Bruce Aitken

Last updated

Bruce Aitken is a radio host and the author of the book Mr Clean - Cash, Drugs and the CIA: The True Story of a Master Money Launderer, in which he writes about laundering money in the 1970s and 1980s. [1] [2]

Biography

Aitken grew up in Hasbrouck Heights, New Jersey. [1] [3] He graduated from Hasbrouck Heights High School in 1963 and played as pitcher for the Florida Southern Moccasins baseball team, graduating from Florida Southern in 1967. [4]

He moved to Vietnam in 1969, during the Vietnam War, to work for American Express. [3] He later moved to Hong Kong. [3]

In 1989, he was arrested in Thailand and sent to the United States on money-laundering and drug-trafficking charges. He was later sentenced to five years in jail and served less than one as part of a plea bargain. [3]

Aitken has broadcast his religious-themed radio show The Hour of Love since 2004. [3] In an article for the Foreign Correspondents' Club of Hong Kong's The Correspondent magazine in August 2020, he wrote of the show: “On the radio programme, real letters from inmates are received and read live into the public realm.” [5]

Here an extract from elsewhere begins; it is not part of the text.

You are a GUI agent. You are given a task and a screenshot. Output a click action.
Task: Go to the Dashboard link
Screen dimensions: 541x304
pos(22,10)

Speaking of his broadcast work to The New York Times in 2017, Aitken said: “Maybe I do it for my own personal penance.” [3]

References

  1. 1 2 "Drugs, cash and the CIA: money launderer Bruce Aitken's book Mr Clean". South China Morning Post. May 21, 2022.
  2. "Club Lunch- Money Laundering: Catch Me If You Can!". The Foreign Correspondents' Club, Hong Kong | FCC.
  3. 1 2 3 4 5 6 Ives, Mike (2017-09-09). "Ex-Inmate Takes to Hong Kong's Airwaves, and Prisoners Tune In". The New York Times. ISSN   0362-4331 . Retrieved 2022-05-30.
  4. "Social Gleanings Hasbrouck Heights", Herald News , May 23,1967. Accessed August 22, 2022,via Newspapers.com. "Bruce Aitken, son of Mr. and Mrs. James C. Aitken, 271 Williams Ave., has graduated from Florida Southern College, Lakeland, receiving a B.S. degree in economics. A pitcher, he was named on the collegiate All-American baseball team in 1965. He is a 1963 graduate of Hasbrouck Heights High School."
  5. "The ex-convict now broadcasting to a captive audience of Hong Kong prisoners". The Foreign Correspondents' Club, Hong Kong | FCC. Retrieved 2022-05-30.